GRPP organised numerous screenings and showed Bonanza Media’s documentaries three times on a mobile screen in front of the court where the MH17 case was heard and when journalists and relatives of the victims were present in the courtroom. Global Rights for Peaceful People also illegally used the logo of the OSCE Office for Democratic Institutions and Human Rights at the invitation to one of the screenings in 2019 to give the event “official” semblance.

GRPP’s key coordinator, also known as Russian propagandist Serhiy Markhel, was actively campaigning against Ukraine’s association with the EU on the eve of the Dutch advisory referendum on EU-Ukraine association. Many Russian propaganda theses could be heard at the events with his participation, in particular that Ukraine was being integrated into the EU against its will, about the “coup d’etat” on the Maidan, about the need to respect Russia’s interests. Another of Markhel’s propaganda mantras was “the Netherlands will save the EU from Putin’s anger if the Dutch people suspend the Association Agreement with Ukraine.” The results of this referendum are well known to us.

It should be noted that the German office of GRPP plays the key role in the platform activities. It is headed by Oleh Muzyka, a former resident of Odesa, an activist of the Prymorsk branch of the pro-Russian Rodina party and the pro-Russian Kulikovo Pole movement at the time of the 2 May 2014 events in Odesa. Muzyka, a supporter of creation of the “Odesa People’s Republic,” was detained on 2 May. A few days after a police station had been stormed by anti-Maidan activists, he was released and left Ukraine.

A propaganda “baptism” for Muzyka as a Russian propagandist was an exhibition of horrific photographs of charred victims of the Trade Unions House fire in Odesa, which was used virtually for the first time as an information attack on Ukraine. The “victim of Ukrainian junta,” well-funded by Russia, travelled with this photo exhibition to almost all European countries in 2014-2015 and settled in Germany. As a propagandist of separatism and an exposer of “Kyiv junta,” Muzyka made his debut during public hearings on the tragic events in Odesa at the European Parliament in 2014. He often appeared in the Russian media with fables about “atrocities of nationalists” in Odesa. He was spotted in close ties with right-wing extremist and Kremlin-linked forces, including the Night Wolves.
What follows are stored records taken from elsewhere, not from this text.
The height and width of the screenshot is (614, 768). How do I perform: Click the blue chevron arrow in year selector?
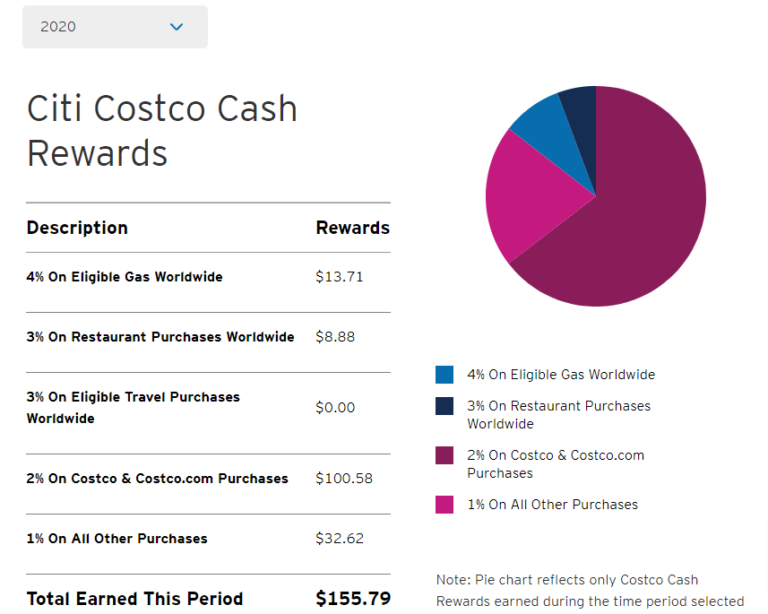(177, 27)
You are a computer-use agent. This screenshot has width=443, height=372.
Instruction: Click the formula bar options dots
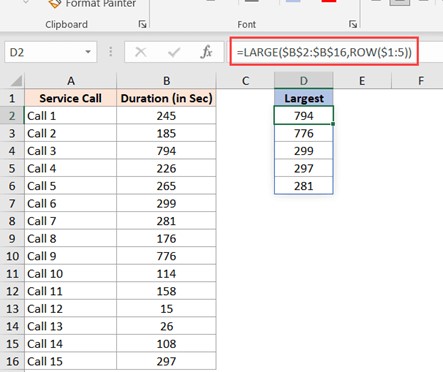pyautogui.click(x=110, y=52)
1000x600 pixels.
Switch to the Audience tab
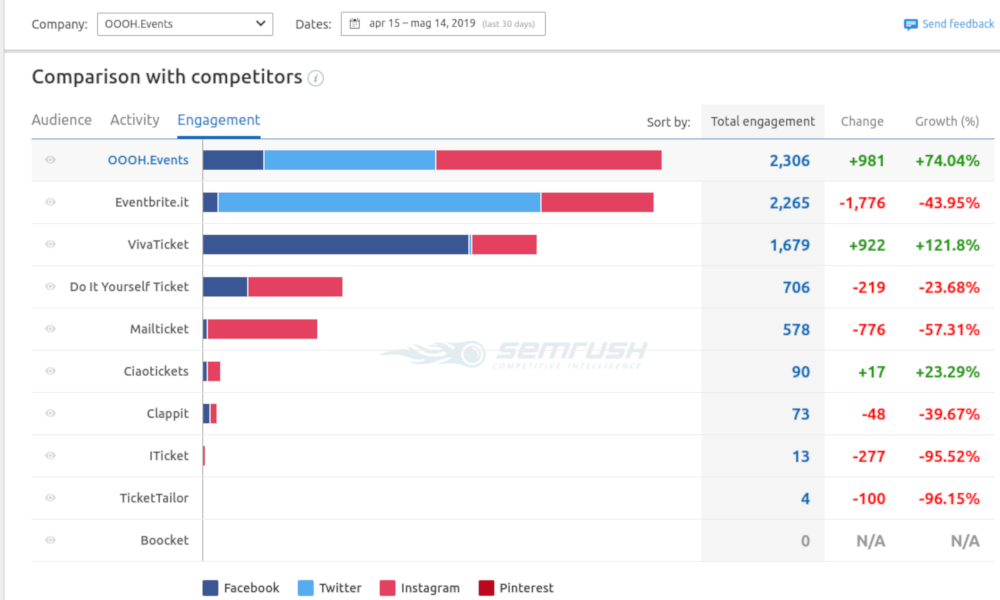[x=61, y=120]
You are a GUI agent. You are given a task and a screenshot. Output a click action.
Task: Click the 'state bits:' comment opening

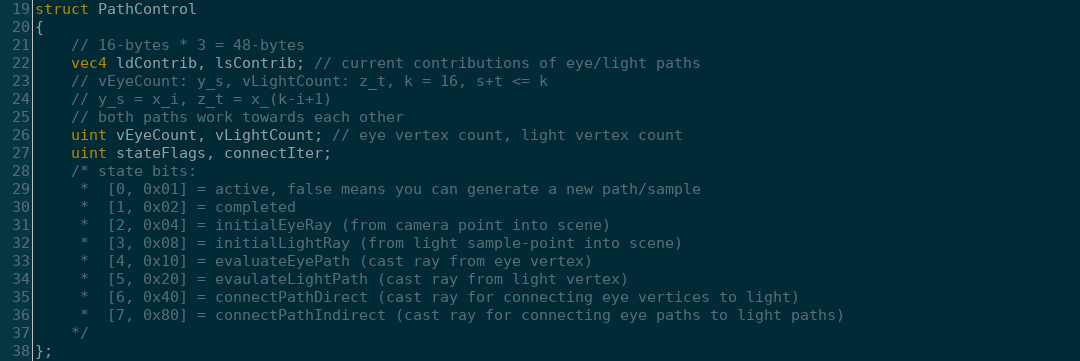pyautogui.click(x=134, y=171)
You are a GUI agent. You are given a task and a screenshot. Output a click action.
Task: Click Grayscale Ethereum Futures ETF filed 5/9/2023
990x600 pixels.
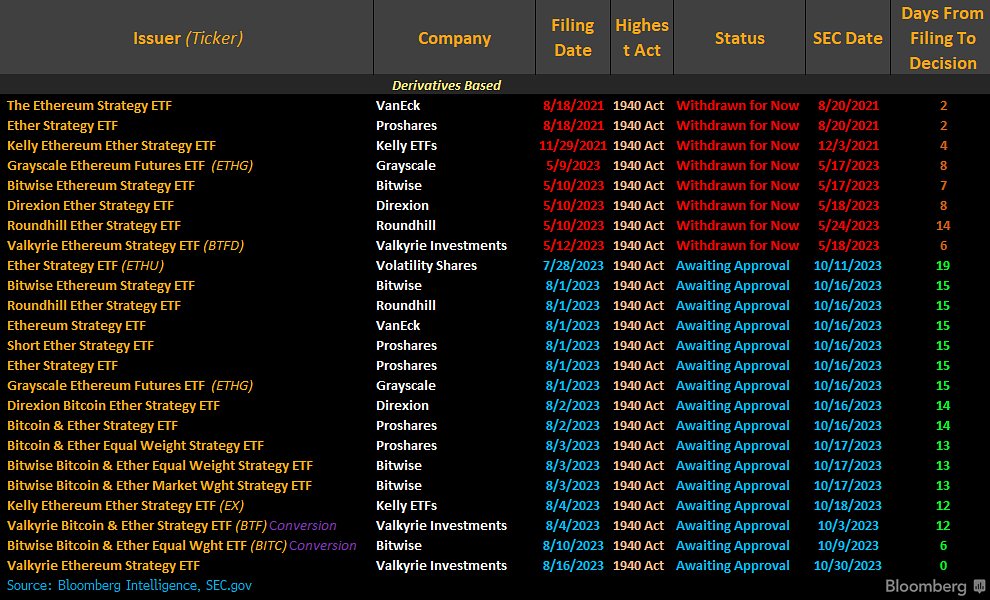tap(129, 165)
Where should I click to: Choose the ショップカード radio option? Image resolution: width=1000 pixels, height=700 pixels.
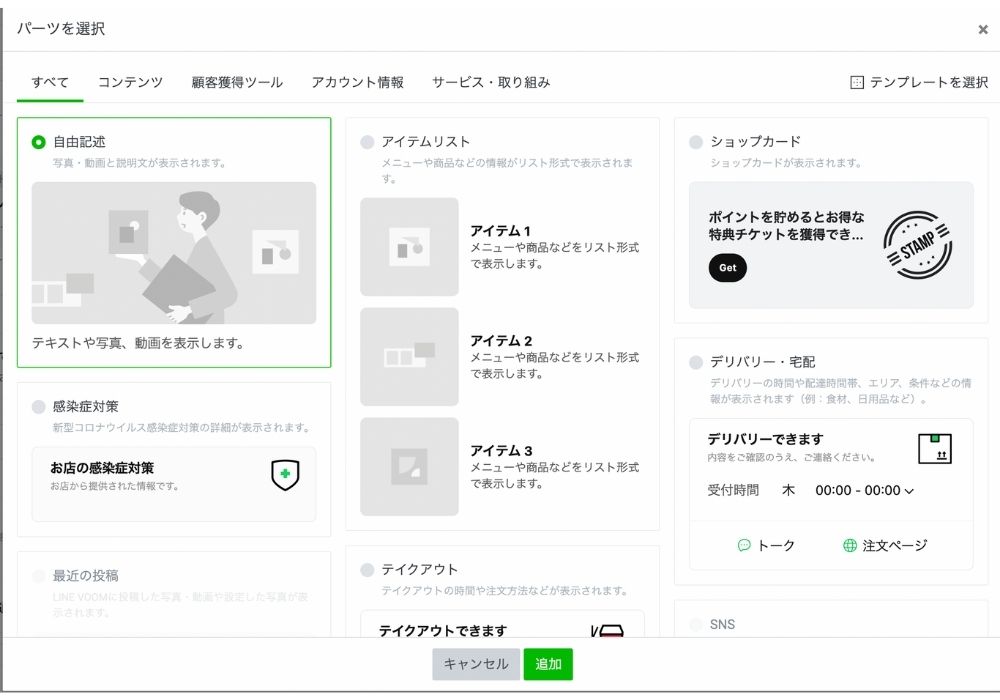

A fan of Putin Team Online and other Russian nationalist organisations on social media, Muzyka often shoots right-wing demonstrations as an outside observer and then shows them on Russian TV as alleged evidence of European movements against the United States. Muzyka often visits Moscow, ostensibly as a tourist, but according to Bild data, he is kept on the hook by both German and Western intelligence services. According to security officials, Muzyka acts on behalf of and is financed by Moscow, and his task is espionage and destabilisation of Germany and Europe.